The local bond market sustained positive net foreign inflows for the 13th straight month in May. Net foreign inflow in May was lower at RM1.9bil compared with RM6.4bil in April. Foreign holdings of MGS rose to RM191.7bil compared with RM189.3bil in April.
Maybank Kim Eng head of fixed income research Winson Phoon (pic below) said economic vibrancy and the growing breadth and depth of domestic capital markets are key to support the expansion of Malaysian bond market.
For corporate bonds or the private debt securities (PDS) market, he said a hurdle is a lack of diversity in terms of issuers and investors that entail a wider spectrum of risk appetite.
“We need more issuances in the single-A credit sector, and match them with investors having such a risk appetite, ” he noted.
Phoon expects a moderate increase in MGS yields on expectations that the Covid-19 situation in Malaysia would eventually come under control as vaccine rollout switches to a higher gear, as well as an upward repricing in US rates in the second half of the year as a US-led global economic recovery gains traction.

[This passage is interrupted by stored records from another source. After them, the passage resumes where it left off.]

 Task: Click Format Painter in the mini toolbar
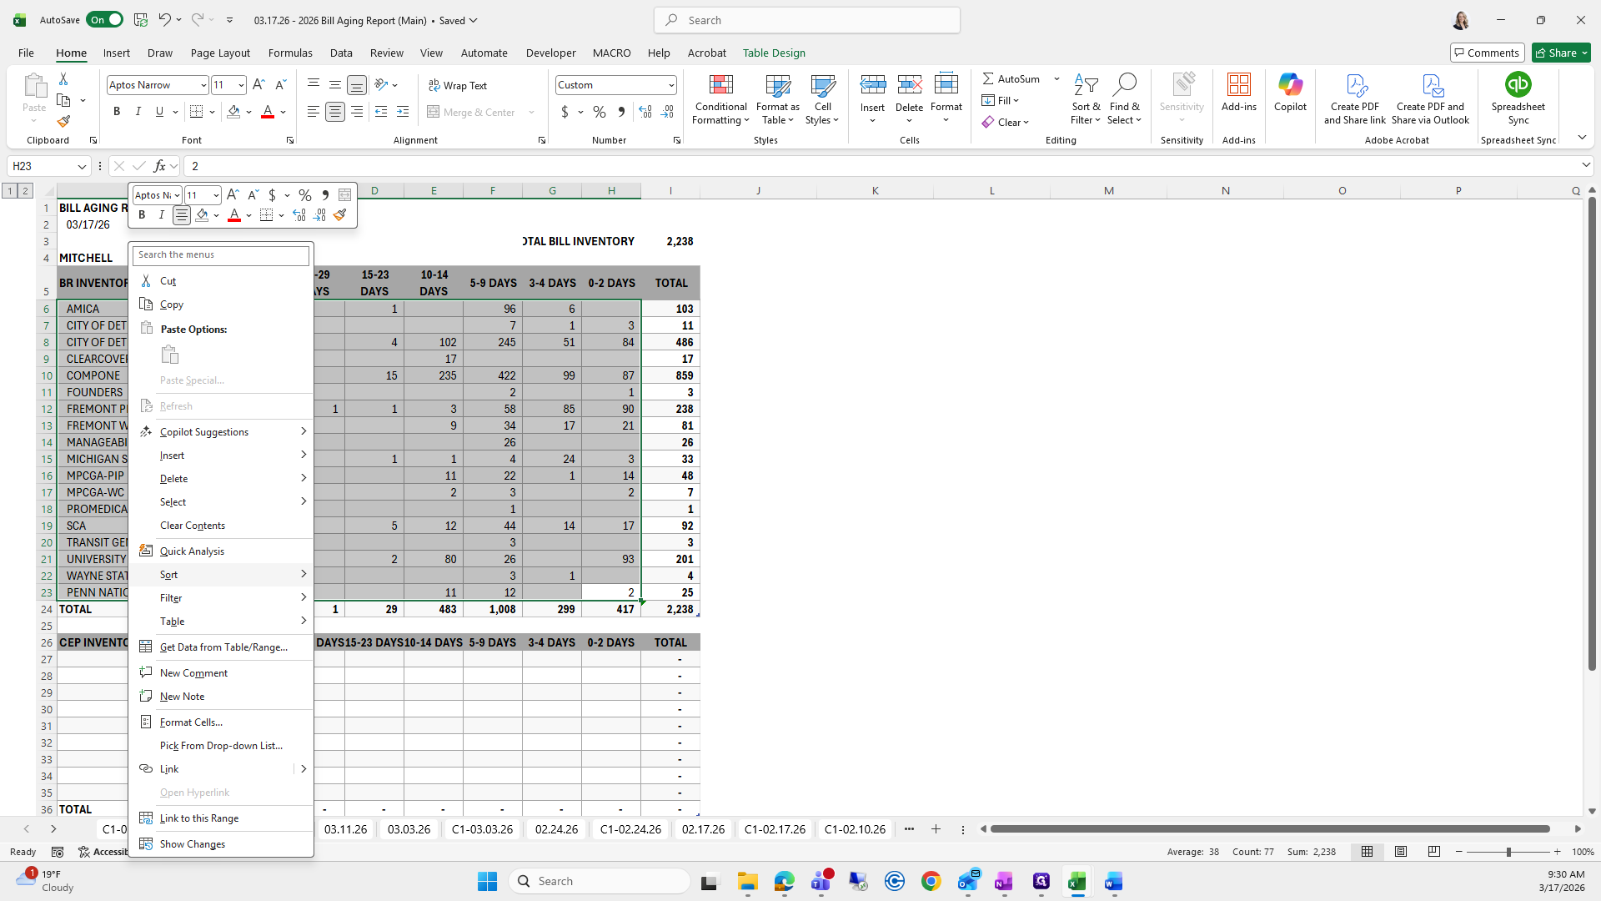click(x=339, y=215)
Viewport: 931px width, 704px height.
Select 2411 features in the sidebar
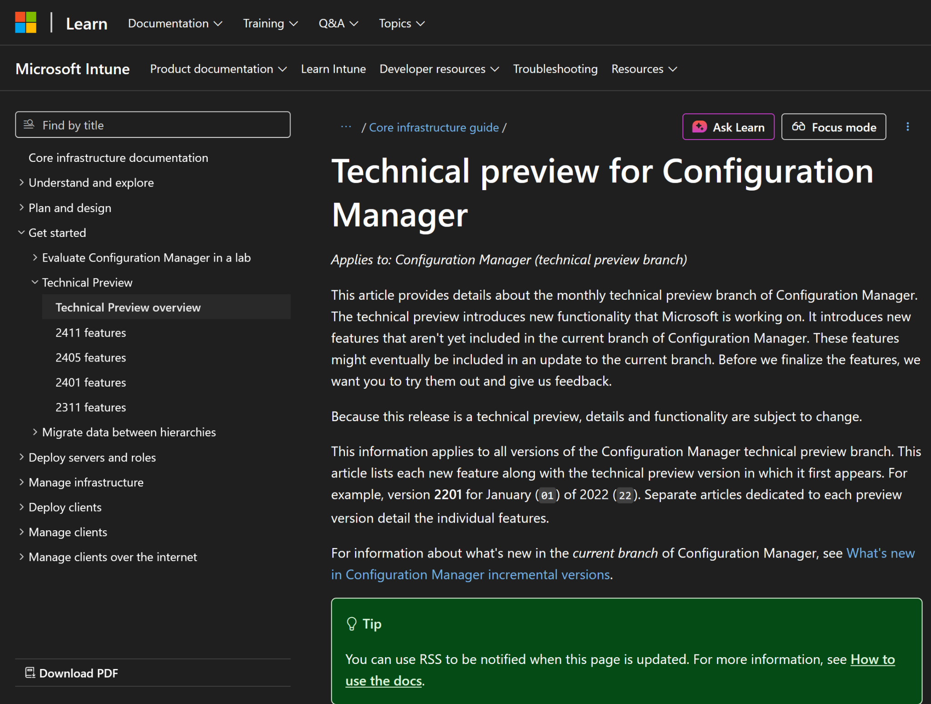point(90,332)
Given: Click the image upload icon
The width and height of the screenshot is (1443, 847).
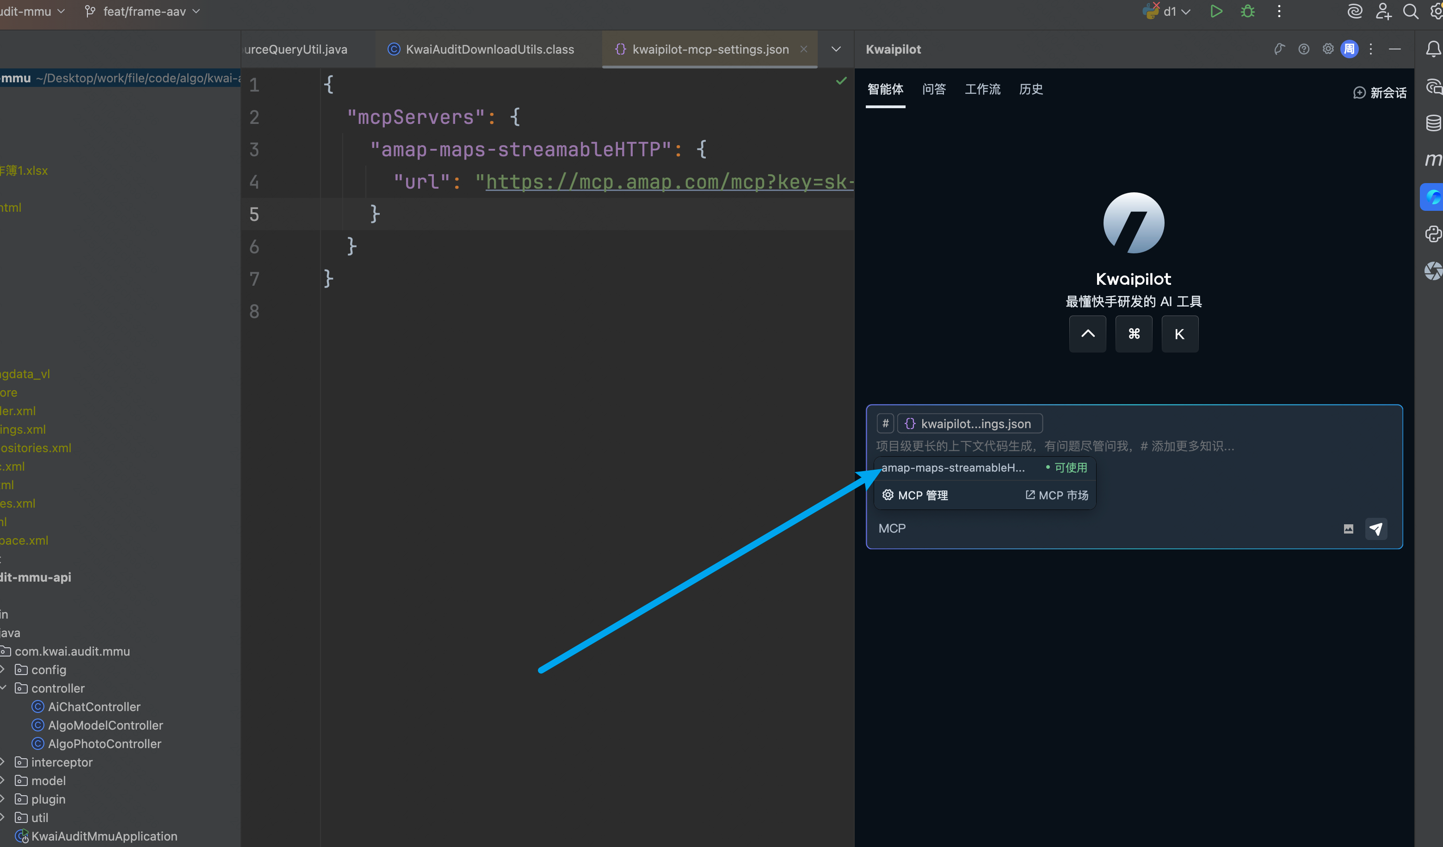Looking at the screenshot, I should (1349, 529).
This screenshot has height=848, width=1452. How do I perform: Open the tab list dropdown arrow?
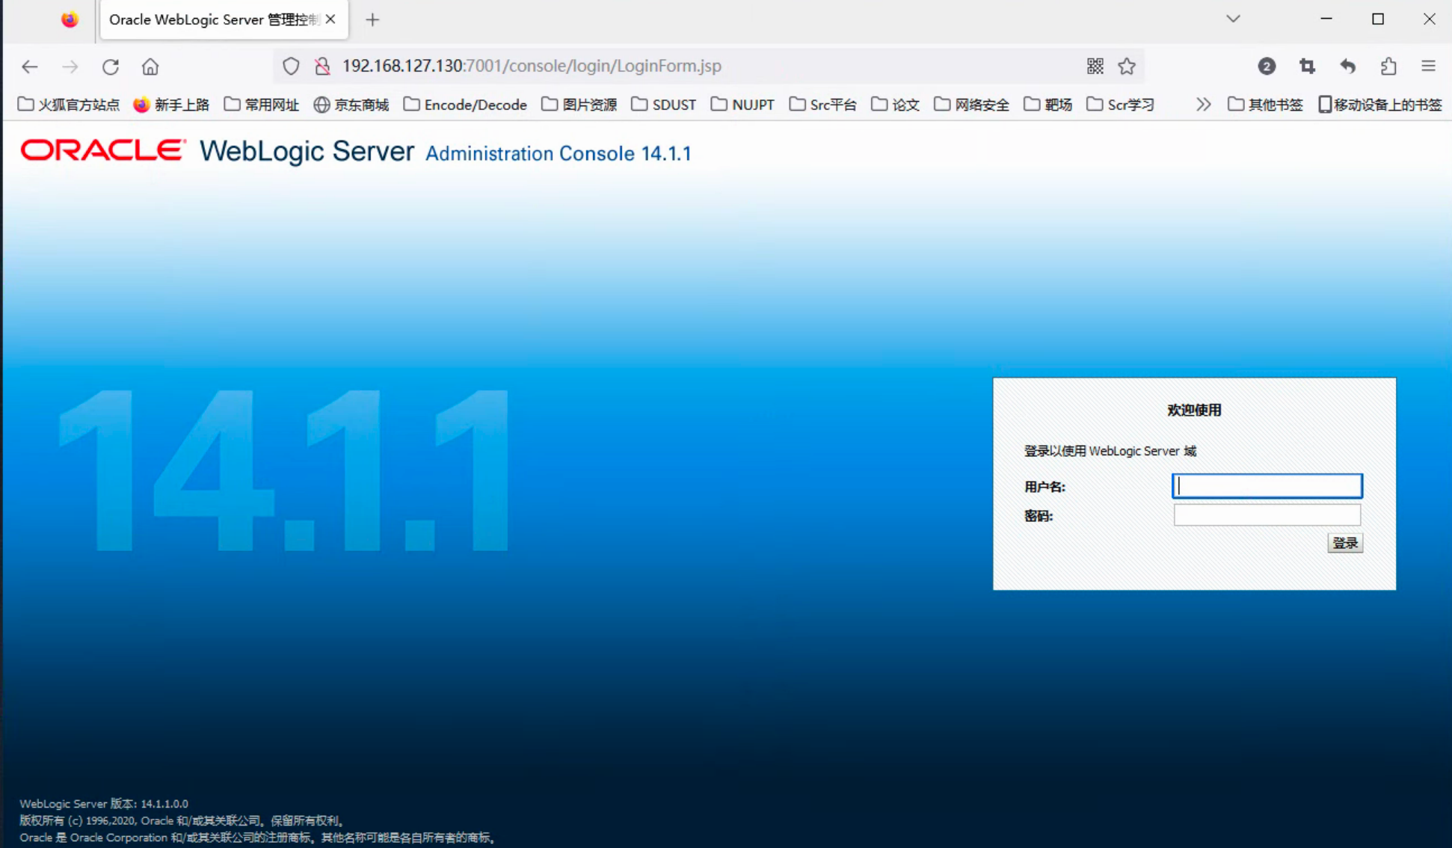1233,19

Firdaos, however, said faster-than-expected monetary policy normalisation would have a negative impact on local bonds.
This would occur if interest rates in Malaysia remain unchanged while other jurisdictions see higher rates, thus leading to foreign outflows.
The threat of uncontrolled inflation due to rising commodity prices would keep local bond investors on the edge.
In addition, he added that the local bond market is also vulnerable to capital flight due to the high concentration of foreign holdings.
He said there are several risks which may cast doubt and lead to capital flight from the developing economies, including Malaysia.
“Rising politicisation of Covid-19 vaccines that restricts global supply and geopolitical tensions with China may prolong the economic suffering.
“These factors may cause risk-off sentiment to reappear, causing capital flight from developing economies as investors seek safe-haven assets. There is also the threat of domestic political instability as the emergency is slated to end in August, ” Firdaos noted.
Upholding a bullish view, Nadia said attractive yield differentials, positive economic prospects and political stability are some factors that have attracted global investors to MGS.
As long as the country’s outlook remains stable and prospects for recovery remain viable despite the current rising pandemic caseload, the Malaysian bond market would continue to attract investors looking for yield.
“The yield differential between 10-year MGS and 10-year UST has risen steadily since April 2021, on account of the larger issuances to fund the additional rounds of fiscal stimulus packages.
The higher yields vis-à-vis historic low global rates will continue to drive foreign uptake of MGS going forward, ” she said.
Phoon said in the absence of an idiosyncratic event that could weigh on foreign investors’ risk appetite on ringgit bonds, he expects the 10-year MGS-UST spread to remain stable in the 150-200 basis points range.
He said: “ Rating risk from global rating agency S&P remains an ongoing concern given its negative outlook on Malaysia, but we don’t expect it to have a significant impact on bond yields even if a negative rating action materialises eventually.”
As for issuance, RAM projects some RM100bil-RM110bil of gross corporate bond issuance in 2021, matching the pipeline in 2020 (RM104.6bil).
For MGS and government investment issues (GII) the rating agency projects RM155bil-RM165bil issuance in 2021 (2020: RM151.9bil) driven by the government’s heftier deficit financing needs amid the slew of stimulus measures to tackle the pandemic.
MARC forecast for gross issuance for MGS/GII for this year is estimated to be between RM160bil and RM170bil.
Meanwhile, it foresees the gross issuance of corporate bonds to rebound to between RM100bil and RM110bil in 2021 similar to 2018.